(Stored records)
________

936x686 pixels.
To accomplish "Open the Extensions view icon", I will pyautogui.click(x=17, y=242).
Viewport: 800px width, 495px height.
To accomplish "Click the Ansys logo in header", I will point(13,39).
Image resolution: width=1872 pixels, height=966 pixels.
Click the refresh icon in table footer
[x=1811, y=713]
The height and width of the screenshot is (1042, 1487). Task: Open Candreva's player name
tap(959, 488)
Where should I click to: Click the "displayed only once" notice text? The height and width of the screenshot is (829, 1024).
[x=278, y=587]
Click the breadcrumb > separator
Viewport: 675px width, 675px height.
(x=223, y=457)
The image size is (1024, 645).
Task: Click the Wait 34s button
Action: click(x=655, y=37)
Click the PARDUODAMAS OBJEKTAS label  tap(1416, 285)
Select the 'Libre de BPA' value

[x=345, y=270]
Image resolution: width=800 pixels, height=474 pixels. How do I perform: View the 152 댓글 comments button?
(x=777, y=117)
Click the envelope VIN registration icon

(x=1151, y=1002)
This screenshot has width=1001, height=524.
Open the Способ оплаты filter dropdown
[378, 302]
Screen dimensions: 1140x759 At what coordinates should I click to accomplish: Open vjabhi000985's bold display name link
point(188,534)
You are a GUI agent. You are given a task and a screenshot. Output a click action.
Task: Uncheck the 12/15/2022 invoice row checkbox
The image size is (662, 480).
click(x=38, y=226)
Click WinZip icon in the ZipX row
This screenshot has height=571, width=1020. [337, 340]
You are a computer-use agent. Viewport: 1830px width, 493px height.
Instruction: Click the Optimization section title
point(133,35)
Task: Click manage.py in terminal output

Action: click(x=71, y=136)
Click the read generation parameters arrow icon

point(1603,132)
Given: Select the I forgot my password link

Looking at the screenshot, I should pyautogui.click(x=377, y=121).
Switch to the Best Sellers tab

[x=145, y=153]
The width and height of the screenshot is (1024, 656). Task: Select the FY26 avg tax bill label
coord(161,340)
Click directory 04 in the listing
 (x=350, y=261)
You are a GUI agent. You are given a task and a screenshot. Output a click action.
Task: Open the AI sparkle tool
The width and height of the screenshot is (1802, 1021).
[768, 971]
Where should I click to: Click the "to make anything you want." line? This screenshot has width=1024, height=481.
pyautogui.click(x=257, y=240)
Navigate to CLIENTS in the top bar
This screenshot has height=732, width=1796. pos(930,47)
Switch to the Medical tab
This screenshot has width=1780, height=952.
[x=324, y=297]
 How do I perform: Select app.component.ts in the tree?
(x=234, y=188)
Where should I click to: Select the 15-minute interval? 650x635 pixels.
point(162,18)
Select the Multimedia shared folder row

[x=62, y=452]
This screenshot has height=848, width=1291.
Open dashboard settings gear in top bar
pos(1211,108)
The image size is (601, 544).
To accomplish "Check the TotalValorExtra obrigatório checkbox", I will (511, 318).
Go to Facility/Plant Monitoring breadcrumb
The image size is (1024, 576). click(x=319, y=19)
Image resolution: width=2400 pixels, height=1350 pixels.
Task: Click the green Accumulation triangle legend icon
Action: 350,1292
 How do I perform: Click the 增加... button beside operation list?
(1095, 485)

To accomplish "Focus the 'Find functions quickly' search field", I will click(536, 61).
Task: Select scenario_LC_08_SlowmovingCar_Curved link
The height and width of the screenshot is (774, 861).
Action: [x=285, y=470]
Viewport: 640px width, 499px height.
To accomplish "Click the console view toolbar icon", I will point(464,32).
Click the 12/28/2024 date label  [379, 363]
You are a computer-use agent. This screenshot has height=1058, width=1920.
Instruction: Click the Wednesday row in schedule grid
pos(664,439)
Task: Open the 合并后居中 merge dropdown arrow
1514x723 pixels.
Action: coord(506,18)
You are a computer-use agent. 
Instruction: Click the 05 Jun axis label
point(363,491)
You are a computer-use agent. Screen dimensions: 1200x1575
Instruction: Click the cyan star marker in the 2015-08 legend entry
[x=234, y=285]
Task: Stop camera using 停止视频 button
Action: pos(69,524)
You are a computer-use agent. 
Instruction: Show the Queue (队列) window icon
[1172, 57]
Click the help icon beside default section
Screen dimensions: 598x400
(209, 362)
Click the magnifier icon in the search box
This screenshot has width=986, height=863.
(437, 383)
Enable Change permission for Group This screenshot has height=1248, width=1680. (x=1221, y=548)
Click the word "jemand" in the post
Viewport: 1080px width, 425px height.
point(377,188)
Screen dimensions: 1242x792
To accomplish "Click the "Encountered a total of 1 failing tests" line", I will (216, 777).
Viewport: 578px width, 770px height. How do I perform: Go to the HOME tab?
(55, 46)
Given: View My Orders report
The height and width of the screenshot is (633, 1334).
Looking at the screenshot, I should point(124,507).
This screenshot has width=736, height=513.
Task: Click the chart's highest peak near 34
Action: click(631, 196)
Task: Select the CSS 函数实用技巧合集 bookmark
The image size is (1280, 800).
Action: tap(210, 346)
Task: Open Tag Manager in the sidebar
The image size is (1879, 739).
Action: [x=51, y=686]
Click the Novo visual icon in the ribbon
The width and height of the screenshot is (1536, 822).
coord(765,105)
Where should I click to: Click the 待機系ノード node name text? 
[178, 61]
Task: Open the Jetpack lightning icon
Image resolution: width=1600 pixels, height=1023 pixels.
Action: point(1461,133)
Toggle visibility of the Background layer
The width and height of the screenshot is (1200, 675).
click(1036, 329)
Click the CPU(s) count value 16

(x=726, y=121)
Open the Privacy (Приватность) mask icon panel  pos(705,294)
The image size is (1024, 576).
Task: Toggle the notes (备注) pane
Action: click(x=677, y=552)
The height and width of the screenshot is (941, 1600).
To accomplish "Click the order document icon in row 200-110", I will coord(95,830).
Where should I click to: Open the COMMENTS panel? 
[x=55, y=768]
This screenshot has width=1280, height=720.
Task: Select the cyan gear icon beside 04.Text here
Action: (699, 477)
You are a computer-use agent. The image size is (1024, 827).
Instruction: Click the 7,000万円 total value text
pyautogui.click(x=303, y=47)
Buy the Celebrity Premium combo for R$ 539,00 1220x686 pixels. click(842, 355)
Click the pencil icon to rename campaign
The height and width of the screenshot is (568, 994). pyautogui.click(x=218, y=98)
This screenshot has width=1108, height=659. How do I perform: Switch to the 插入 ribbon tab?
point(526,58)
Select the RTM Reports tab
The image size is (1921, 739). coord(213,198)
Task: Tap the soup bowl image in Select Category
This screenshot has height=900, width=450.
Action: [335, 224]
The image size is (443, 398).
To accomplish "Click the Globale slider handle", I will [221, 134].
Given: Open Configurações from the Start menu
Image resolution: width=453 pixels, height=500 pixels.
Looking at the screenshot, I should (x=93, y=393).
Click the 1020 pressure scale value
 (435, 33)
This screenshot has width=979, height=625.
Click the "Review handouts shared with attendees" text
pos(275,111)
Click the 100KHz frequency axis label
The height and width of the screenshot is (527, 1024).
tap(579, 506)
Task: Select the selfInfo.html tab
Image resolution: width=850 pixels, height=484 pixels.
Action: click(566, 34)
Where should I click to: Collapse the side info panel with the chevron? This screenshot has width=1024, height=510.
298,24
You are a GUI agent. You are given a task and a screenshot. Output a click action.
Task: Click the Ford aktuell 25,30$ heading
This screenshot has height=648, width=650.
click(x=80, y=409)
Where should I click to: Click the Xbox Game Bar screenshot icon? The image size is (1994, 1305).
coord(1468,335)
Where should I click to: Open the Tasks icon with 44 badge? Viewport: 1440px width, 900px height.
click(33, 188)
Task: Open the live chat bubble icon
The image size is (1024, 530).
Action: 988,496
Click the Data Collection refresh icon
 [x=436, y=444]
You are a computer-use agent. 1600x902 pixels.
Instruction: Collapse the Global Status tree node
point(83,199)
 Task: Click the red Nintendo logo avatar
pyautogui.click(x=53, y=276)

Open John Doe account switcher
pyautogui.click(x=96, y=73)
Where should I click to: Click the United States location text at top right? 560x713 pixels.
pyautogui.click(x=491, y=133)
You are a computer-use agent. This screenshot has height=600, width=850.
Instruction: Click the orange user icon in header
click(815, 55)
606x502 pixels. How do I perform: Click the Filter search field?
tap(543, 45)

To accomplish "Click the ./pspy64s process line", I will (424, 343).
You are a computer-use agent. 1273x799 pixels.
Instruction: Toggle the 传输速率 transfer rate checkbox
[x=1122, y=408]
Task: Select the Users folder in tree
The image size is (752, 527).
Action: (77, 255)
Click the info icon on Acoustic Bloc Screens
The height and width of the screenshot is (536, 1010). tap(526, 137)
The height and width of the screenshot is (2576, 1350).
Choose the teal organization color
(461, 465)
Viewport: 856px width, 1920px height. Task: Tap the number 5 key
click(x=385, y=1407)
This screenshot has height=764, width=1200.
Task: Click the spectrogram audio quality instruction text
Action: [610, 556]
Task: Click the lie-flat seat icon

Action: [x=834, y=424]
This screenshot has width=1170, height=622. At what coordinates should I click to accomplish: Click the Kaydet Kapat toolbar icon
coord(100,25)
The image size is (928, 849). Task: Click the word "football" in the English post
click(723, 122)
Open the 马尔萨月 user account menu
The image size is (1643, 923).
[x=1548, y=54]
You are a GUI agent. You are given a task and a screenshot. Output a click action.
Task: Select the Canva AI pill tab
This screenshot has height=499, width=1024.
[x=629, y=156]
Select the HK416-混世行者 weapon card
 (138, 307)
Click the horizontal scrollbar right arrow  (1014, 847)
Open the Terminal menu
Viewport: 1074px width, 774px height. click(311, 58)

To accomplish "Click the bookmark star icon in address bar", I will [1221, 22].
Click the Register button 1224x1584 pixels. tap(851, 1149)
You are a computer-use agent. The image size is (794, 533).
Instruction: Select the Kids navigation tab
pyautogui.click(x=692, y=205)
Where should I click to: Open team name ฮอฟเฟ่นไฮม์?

________

» **EXERCISE PROMPT**
Which lines in the records above contain the word "computer"? Copy each one.

» **SOLUTION FOR THIS EXERCISE**
You are a computer-use agent. Viewport: 1830px width, 493px height.
You are a computer-use agent. This screenshot has height=1058, width=1920.
You are a computer-use agent. 
You are a computer-use agent. Screen dimensions: 1200x1575
You are a computer-use agent. 
You are a computer-use agent. The image size is (1024, 827).
You are a computer-use agent. 1600x902 pixels.
You are a computer-use agent. This screenshot has height=600, width=850.
You are a computer-use agent. 1273x799 pixels.
You are a computer-use agent. The image size is (794, 533).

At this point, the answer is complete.